The next finding of possible clinical significance was a marked higher expression of MMP2 and MMP9 in the RA than ITA segments. Both MMPs produced by macrophages, with unique abilities to degrade elastin and collagen (the main components of extracellular matrix), are of paramount importance in many pathological processes, including atherosclerosis development and negative remodeling of venous graft applied extensively in CABG procedures [22]. Turner et al. [23] showed selective gene silencing of either MMP2 or MMP9 markedly reduced the invasive capacity of cultured human saphenous vein-smooth muscle cells (SMC), indicating that these MMPs played distinct non-overlapping roles in venous SMC invasion in vitro. Although on a very limited number of vessels, it was shown that some patients developed significant stenosis in graft within the follow-up period. This might be due to abnormally increased tissue activity of MMPs, which may also impact the outcome of arterial aortocoronary grafts.
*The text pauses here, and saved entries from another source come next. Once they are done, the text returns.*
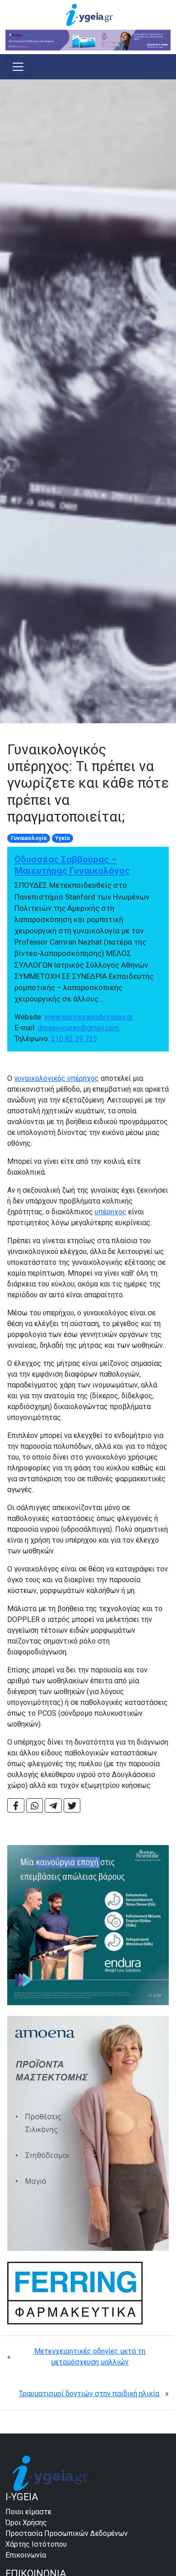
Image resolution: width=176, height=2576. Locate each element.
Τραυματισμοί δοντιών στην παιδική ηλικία (89, 2393)
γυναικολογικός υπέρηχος (56, 1078)
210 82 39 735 (74, 1038)
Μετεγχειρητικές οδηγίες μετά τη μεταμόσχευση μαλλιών (89, 2356)
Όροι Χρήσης (26, 2522)
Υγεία (62, 838)
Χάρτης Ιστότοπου (36, 2544)
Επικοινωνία (25, 2555)
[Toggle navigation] (18, 67)
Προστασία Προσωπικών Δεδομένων (66, 2533)
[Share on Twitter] (72, 1805)
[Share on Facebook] (15, 1805)
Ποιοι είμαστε (28, 2511)
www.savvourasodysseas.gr (89, 1017)
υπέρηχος (110, 1212)
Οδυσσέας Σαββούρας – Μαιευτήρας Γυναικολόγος (72, 865)
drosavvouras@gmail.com (78, 1028)
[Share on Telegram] (53, 1805)
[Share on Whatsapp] (34, 1805)
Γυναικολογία (28, 838)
Stronger immunoreactivity for MMPs on the RA than ITA cross-sections should be considered as the next scientific proof that the latter is less prone to negative remodeling, leading to graft failure.

A positive correlation between a number of CD68+ cells in the whole wall (also in the tunica media) and tissue MMP2 expression was found. However, comparing histological views of CD68+ cells distribution and MMPs immunoreactivity on the vessel cross-sections, it is not possible that MMPs-positive areas were covered exclusively by macrophages. It can be suggested that CD68+ cells did stimulate SMCs to produce and release MMPs.

Limitations of the study

There are limitations in this study. Immunohistological assessment of the protein expression was carried out before implantation into aortocoronary circulation. Ideally, such analysis would be performed on the grafts explanted after a given period of time. It is possible to carry out such studies, but only in experimental animal models. Tissue expression was assessed on a base of immunohistochemistry. Although this method is accepted as a scientific tool to evaluate protein expressions, it is qualitative rather than quantitative one. While the Remmele scale applied improves quality of the analysis, experience of research remains mandatory. Histologists involved in this project may legitimate their expertise with many previous peer-reviewed publications [22, 24].

Conclusions

Infiltration of the walls of arterial aortocoronary conduits by CD68+ cells before their intraoperative application may be associated with higher risk of late graft occlusion. MMP2 might play a mediatory role in this process, with a greater increase seen in RA than ITA. Moreover, measuring of MMP location by immunohistochemistry is not sufficient to accurately estimate protein activity. Although gel zymography was proposed as a method of highly sensitive detection of gelatinases activity that enabled distinguishing between their active and zymogen forms, but getting reliable quantitative data with this technique was still challenging [25, 26].

Acknowledgements

This study was supported by State Committee for Scientific Research (Grant No. 5958/B/P01/2010/38). The funder had no role in study design, data collection and analysis, decision to publish, or preparation of the manuscript.